Não sendo suficiente construir a edificação de costas, na maioria das vezes se explora até o limite a margem, como se o rio não fosse de fato o “dono” dela. Fui absolutamente remetida às casas ribeirinhas nos distritos de Petrópolis, e qual não foi meu espanto ao encontrar um estudo da UFRJ que pode ser feito porque o planejamento urbano foi estabelecido por um decreto imperial oferecendo os dados originais dos rios quanto à extensão do curso e das distâncias entre margens e a gravidade das alterações realizadas nos últimos 170 anos.
De acordo com os documentos cartográficos históricos estudados, os rios petropolitanos pertencentes às bacias Quitandinha, Palatino e Piabanha, foram “estrangulados”, ilhas fluviais deixaram de existir, assim como 56% da cobertura vegetal, leia-se: mata ciliar. Partindo dessa premissa, fica impossível dentre outros fatores não arrolar estas modificações na natureza como possível justificativa para as frequentes enchentes no entorno dos rios das bacias acima. Não obstante o tamanho da surpresa que tive ao ler o conteúdo sobre a rede fluvial petropolitana, decidi seguir nas buscas a fim de saciar minhas curiosidades quanto ao Rio de Janeiro.
Ao ler sobre a reforma de ponta a ponta realizada pelo prefeito que mencionei, procurei dentre tantas alternativas destacar uma informação que fizesse sentido para minha existência. Deparei-me com o Rio Carioca, que nasce nos pés do Cristo Redentor e atravessa bairros como Cosme Velho, Laranjeiras e Flamengo. Fiquei atônita! Nasci nas Laranjeiras, fui criada no Flamengo, como não conhecia este rio? É caros leitores, ele existe, hoje em dia só aparece em sua cabeceira, em um pequeno pedaço no Largo do Boticário e em trechos do caminho do trem que leva ao Corcovado, deságua na estação de tratamento de esgoto localizada na praia do Flamengo.
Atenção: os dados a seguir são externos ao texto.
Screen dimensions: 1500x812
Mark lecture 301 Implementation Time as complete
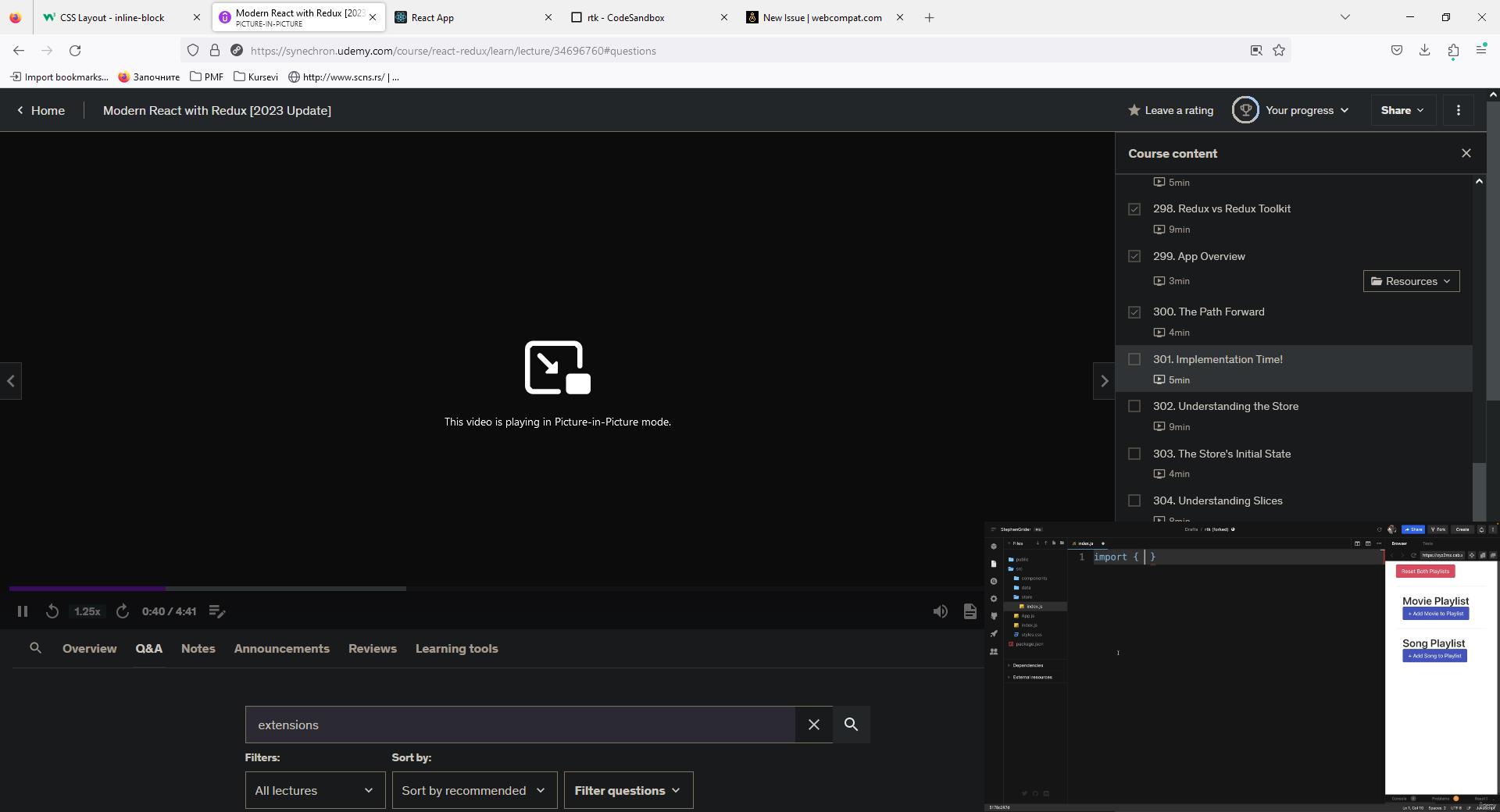pos(1134,359)
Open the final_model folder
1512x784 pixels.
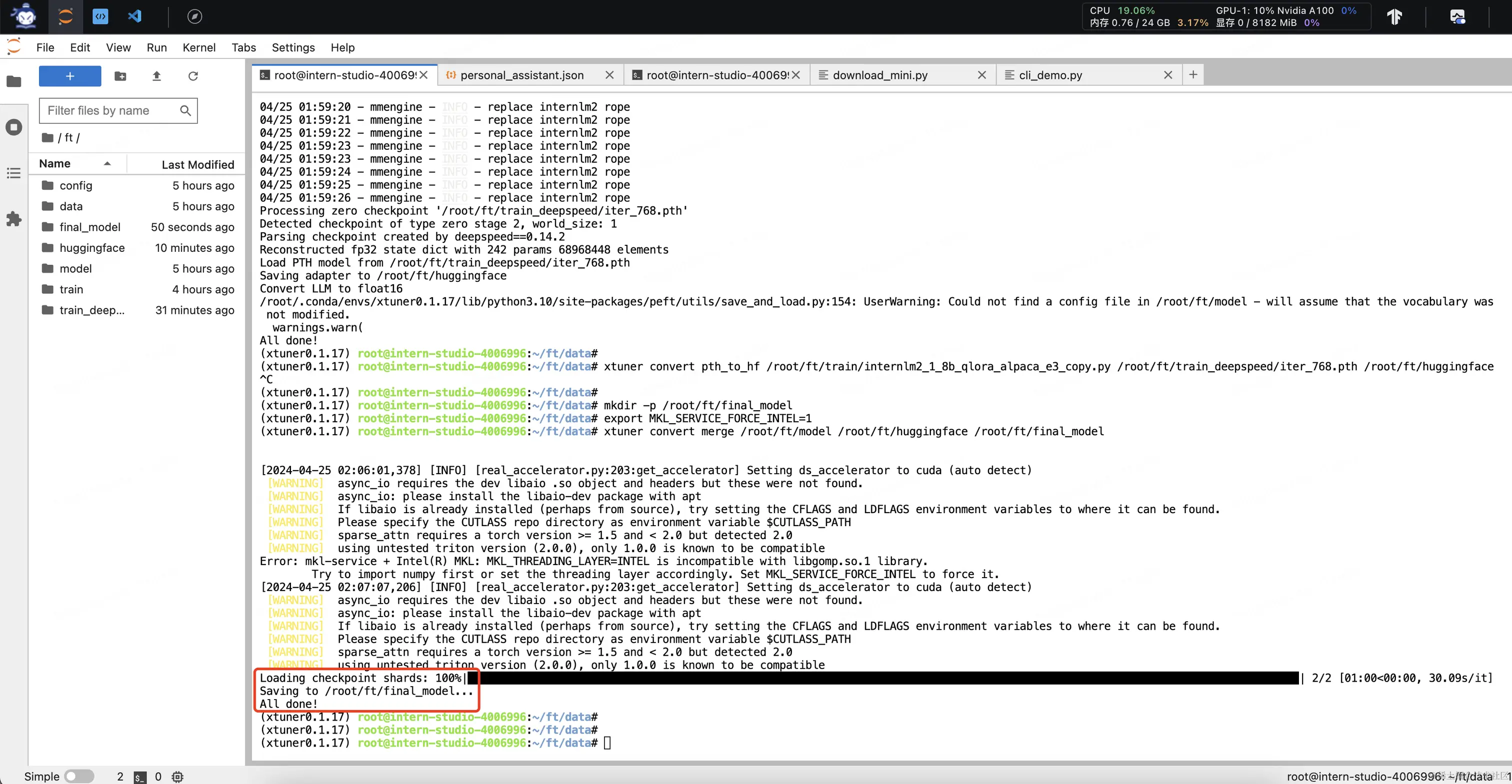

Este rio forneceu água potável à cidade durante anos, tendo corrido inclusive pelo aqueduto que hoje é os Arcos da Lapa. Segundo o engenheiro responsável, ele havia perdido a função ao receber excesso de dejetos e ser tratado como local de descarte sanitário.
É… Faz tempo que precisamos de educação ambiental. Os rios poluídos desvalorizam esta riqueza natural. Somente com uma educação ambiental que vise valorar a importância fluvial, os recursos hídricos existentes, como fauna e flora será possível repensar nossa relação com a “Casa do rio”, não para desprezar a “Casa de praia”, e sim para reconhecer a relevância do sistema fluvial da nascente ao mar. Estamos num mundo sistêmico e precisamos cada vez mais compreender que cada parte é um pedaço do todo.